Lately, some of my friends and I went through a bit of a grind, with life throwing whatever it could at us while we were busy trying to make things happen. As we all know, however, this isn’t our first rodeo. The challenges we have encountered and faced in our relatively short lives so far have already made us into who we are now, and I see no shortage of challenges growth opportunities for us in the future either. Occasionally, we will stumble along the way, because try as we might, in the end we are only human. But with much effort, we can control our priorities to subsequently manage our time and work ethic accordingly to ultimately rise towards conquering our inertia and accomplishing our goals. We are especially fortunate, as young millenials, to come of age at a time better than any other period in history to do so–with more tools at our disposal and more quality instruction available in general. Therefore, when we experience the inconveniences of sacrificing our precious time to voraciously learn a few more things, or even when we have to deal with the contingencies that put our whole lives on hold or kick us back to the drawing board, at the end of the day we should always strive to promise ourselves that we will continue or try again tomorrow.

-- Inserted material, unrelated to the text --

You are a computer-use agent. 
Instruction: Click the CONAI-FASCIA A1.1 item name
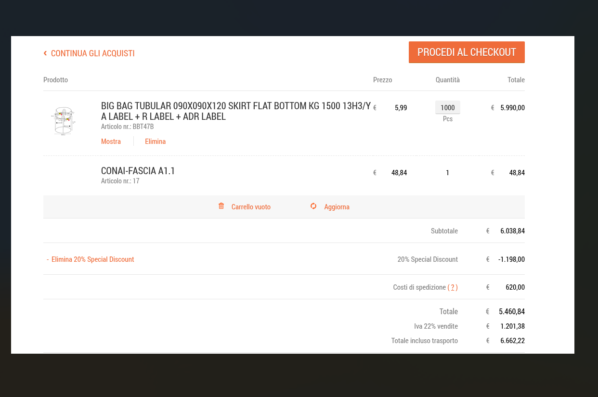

As a young adult, for example, I remember every date that was cancelled, every party I did not show up to, every event I have opted out of, and every happy hour I have passed on. These days, it seems like on Saturday evenings I was studying yet another technical subject or curling up with a book about self-development, only to wake up on Sunday to social media notifications informing me that I had missed out on a concert of a lifetime or some fun social community meetup. I also remember struggling to continue focusing on learning after taking a step back in silence for the passing of a family member. During those times, nothing seemed better than to abandon the sublime project goals and lofty standards I had come to set for myself and settle in to a jejune, “normal” life.

After much self-reflection and rescheduling, however, I found that the siren songs of hedonist ideals have no place in our hearts when we forge on, with every small step, towards completing our personal projects that matter so much to us. Whether it is relentless self-improvement or developing the next big thing to change our world, I believe we will persevere. In the end, that is all there is to really do.